Przednie drzwi małej Toyoty są wystarczająco duże. Tylne sprawiają wrażenie trochę za małych. Tak czy tak po zajęciu miejsca w kabinie oczom kierowcy i pasażerów ukazuje się dojrzała konsola. Mała kierownica świetnie leży w dłoniach, a zaraz za nią ukrywają się zegary. Dwa okrągłe wskaźniki elektroniczne i ekran po środku. Oczywiście to nadal auto japońskie, a Japończycy zawsze muszą upchnąć nieco świata analogicznego. W Yarisie to oznacza obecność kontrolek - np. pokazujących czy uruchomione są światła mijania. Ciekawostką jest standardowy w tej wersji head-up. Tak, w ciągu dnia jest mało widoczny. Wieczorem jednak oferuje idealny kontrast.

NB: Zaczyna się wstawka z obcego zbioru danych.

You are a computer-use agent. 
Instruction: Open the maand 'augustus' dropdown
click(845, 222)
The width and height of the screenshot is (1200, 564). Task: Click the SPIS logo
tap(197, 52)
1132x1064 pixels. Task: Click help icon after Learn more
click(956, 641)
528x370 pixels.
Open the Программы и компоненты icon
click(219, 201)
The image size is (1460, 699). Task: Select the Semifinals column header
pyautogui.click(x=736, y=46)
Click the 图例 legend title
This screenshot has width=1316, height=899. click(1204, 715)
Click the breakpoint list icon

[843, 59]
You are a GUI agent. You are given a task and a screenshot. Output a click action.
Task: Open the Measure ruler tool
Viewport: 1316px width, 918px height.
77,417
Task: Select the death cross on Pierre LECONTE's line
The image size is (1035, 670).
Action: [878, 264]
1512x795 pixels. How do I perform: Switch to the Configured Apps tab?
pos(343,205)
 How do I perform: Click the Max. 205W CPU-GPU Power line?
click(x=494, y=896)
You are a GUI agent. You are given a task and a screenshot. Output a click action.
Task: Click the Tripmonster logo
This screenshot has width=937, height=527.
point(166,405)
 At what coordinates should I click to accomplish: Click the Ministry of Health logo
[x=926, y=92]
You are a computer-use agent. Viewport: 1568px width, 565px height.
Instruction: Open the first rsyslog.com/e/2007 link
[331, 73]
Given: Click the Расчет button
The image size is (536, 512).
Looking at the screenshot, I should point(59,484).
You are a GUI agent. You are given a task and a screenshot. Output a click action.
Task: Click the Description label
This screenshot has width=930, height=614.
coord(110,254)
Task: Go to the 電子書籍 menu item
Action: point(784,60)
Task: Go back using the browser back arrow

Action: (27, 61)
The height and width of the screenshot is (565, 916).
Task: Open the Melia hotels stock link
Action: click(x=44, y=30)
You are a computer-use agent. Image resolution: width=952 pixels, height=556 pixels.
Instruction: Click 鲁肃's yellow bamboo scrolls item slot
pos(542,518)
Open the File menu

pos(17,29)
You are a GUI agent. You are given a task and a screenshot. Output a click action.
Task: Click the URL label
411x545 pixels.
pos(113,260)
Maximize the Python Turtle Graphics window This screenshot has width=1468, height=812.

Dobra informacja dotyczy ilości schowków. Toyota Yaris ma kieszeń w górnej i dolnej części konsoli, miejsce na kubki z kawą, łuzy w drzwiach, a do tego schowek w podłokietniku i na rękawiczki. Co z materiałami? Na konsoli nie brakuje miękkich plastików, a całość jest dobrze spasowana i uzupełniona gałką zmiany biegów znaną z… Lexusa! Zastrzeżenia można mieć głównie do materiału użytego podczas wykańczania boczków drzwi. Na pierwszy rzut oka wygląda estetycznie, po dotknięciu fakturą przypomina teksturową wytłaczarkę do jajek. Jeżeli chodzi o przestrzeń, w pierwszy rzędzie ciężko narzekać na brak miejsca. Nieco za mało przestrzeni na kolana jest za to na tylnej kanapie. Bagażnik ma 382 litry i jest wystarczający.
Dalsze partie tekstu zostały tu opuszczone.